Your tasks.
1: Print the passage of the school report forum thread that begins at the words "Things like suspensions" and stops after the words "or even know!", reproducing it without change.
2: Carry on the school report forum thread from its final sentence, adding further posts in the same style.

A black mark on his report? Really? How detailed do you think the reports which go to the next school will be for two errors in one subject in the first term of Yr 8 to follow him through his school career? You are overthinking this.

treas Wed 28-Nov-12 10:24:14

joanbyers middle school - three tier system

Kez100 - have already gone through with it when he was punished with a detention. Actually ds not one for embellishment and a very honest child - too honest for his own good sometimes.

cory - Ds completely oblivious to our annoyance. As for fostering any hard done by feels, forget it, we're a tough get on with it family.

trinity0097 Wed 28-Nov-12 12:16:17

Things like suspensions will get carried into the next school, and internal detention for homework will not be relevant to the next school. They will not care one bit, or even know!

noblegiraffe Wed 28-Nov-12 12:46:13

Next school will probably not even look at his report, let alone care that he had one low mark on an otherwise glowing report.

They have hundreds of kids to worry about, some with real issues.

treas Wed 28-Nov-12 12:49:13

noblegiraffe - no need to be patronising

noblegiraffe Wed 28-Nov-12 13:16:07

Sorry, but this really isn't anything to get worked up about.

treas Wed 28-Nov-12 13:37:15

noblegiraffe - not worked up so much as annoyed and just wanted no know if people thought the teacher had been heavy handed with her assessment.

Kez100 Wed 28-Nov-12 15:02:47

You also asked if you should raise a query. My answer, no, you should let it go, as you are a tough get on with it family.

treas Wed 28-Nov-12 15:33:15

Kez100 - did you mean to sound quite so rude

annh Wed 28-Nov-12 16:12:21

Treas that put-down really only works outside MN, not here where it was invented! grin

diabolo Wed 28-Nov-12 16:19:31

I understand your concerns OP and not sure why you seems to be getting a tough time.

I work in a middle school with good friends in the Upper school we feed - I promise that unless your DC is a serious trouble maker with exclusions and / or behavioural problems - they won't be advised about this.

Collected material.
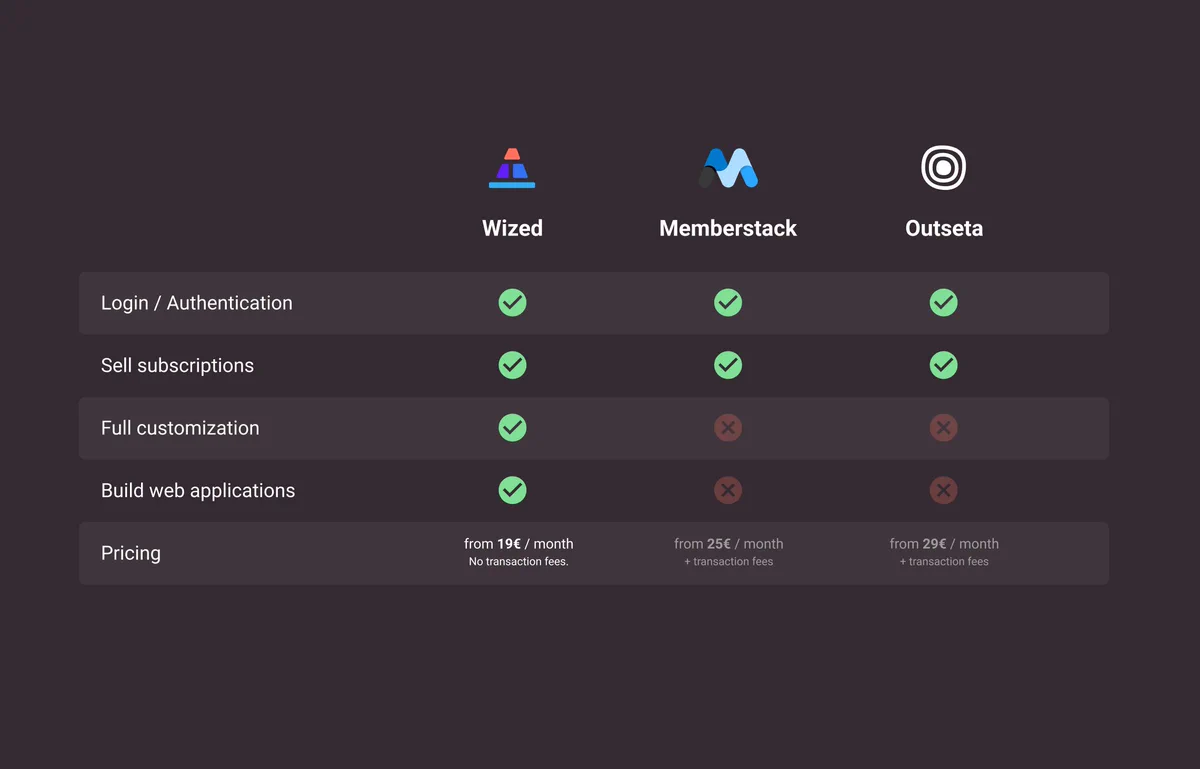Image resolution: width=1200 pixels, height=769 pixels.
Task: Select the Memberstack column heading
Action: [x=728, y=228]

Responses for each task.
1:
Things like suspensions will get carried into the next school, and internal detention for homework will not be relevant to the next school. They will not care one bit, or even know!

2:
We certainly don't copy our reports to the upper school and I can't imagine many other schools having the time or resources to that either.

smile

purits Wed 28-Nov-12 17:21:24

Have to go through with it though as its dangerous to undermine the teachers authority.

Care to explain that further?

Kez100 Wed 28-Nov-12 19:07:27

The context matters here. The matter in question is 'should my son have been given a cause for concern homework grade?'. Teachers are tasked with this subjective assessment. It is their remit. A parent, or child, can privately choose to think 'in our opinion they were wrong' on this occassion but to actively query such a minor assessment gives an impression to the child that every battle should be fought. And to fight one so subjective too, is not a calculated move. Battles should be carefully chosen and some things in life, let go, move on. One day, you may need that Teacher to go the extra mile.

NotQuintAtAllOhNo Wed 28-Nov-12 19:14:40

No, the assessment was in my opinion fair.

1st homework.
Your son had not managed to find out how the work was supposed to be delivered in a way that it could be retrieved. Should it be emailed? Burn a dvd or a cd - how to do so to make it compatible with the schools systems, ie what format or version, or on a USB stick? The subject was IT and even my 11 year old boy would find out how to hand his soft copies in before bringing anything in to school.

2nd homework.
He misunderstood and did it wrong, plain and simple.

What your son needs to learn from this is research how his homework should be done and what is expected.

PropositionJoe Wed 28-Nov-12 19:19:35

Yes the teacher might have been a tiny bit heavy handed. No, you should leave it.

cory Wed 28-Nov-12 19:47:21

"cory - Ds completely oblivious to our annoyance. As for fostering any hard done by feels, forget it, we're a tough get on with it family. "

There is your answer. wink

treas Wed 28-Nov-12 21:18:45

annh - tongue was firmly in cheek when typing that, but it does feel good saying itgrin

NotQuintAtAllOhNo - actually homework 1 was a continuation of a previous powerpoint, not IT, so ds had handed it in once already on the dvd and it had been retrieved ok by the teacher. He then had to add to the original powerpoint and saved it in the same way. This time teacher was unable to retrieve the work. So ds's research was fine.

homework 2 - 13 out of a class of 20 did the same as ds, so over 50% got the wrong end of the stick, which suggests the teacher had not communicated her instructions in the best way.

ProphetOfDoom Wed 28-Nov-12 21:30:30

Message withdrawn at poster's request.

treas Wed 28-Nov-12 21:35:23

Since starting this post I have found out from ds that the teacher concerned walked out in the middle of the parents consulation, leaving the parents of a child who had told her their child was not enjoying her lessons stranded.

Unfortunately, I don't think we are the only parents who have had concerns (minor though ours were).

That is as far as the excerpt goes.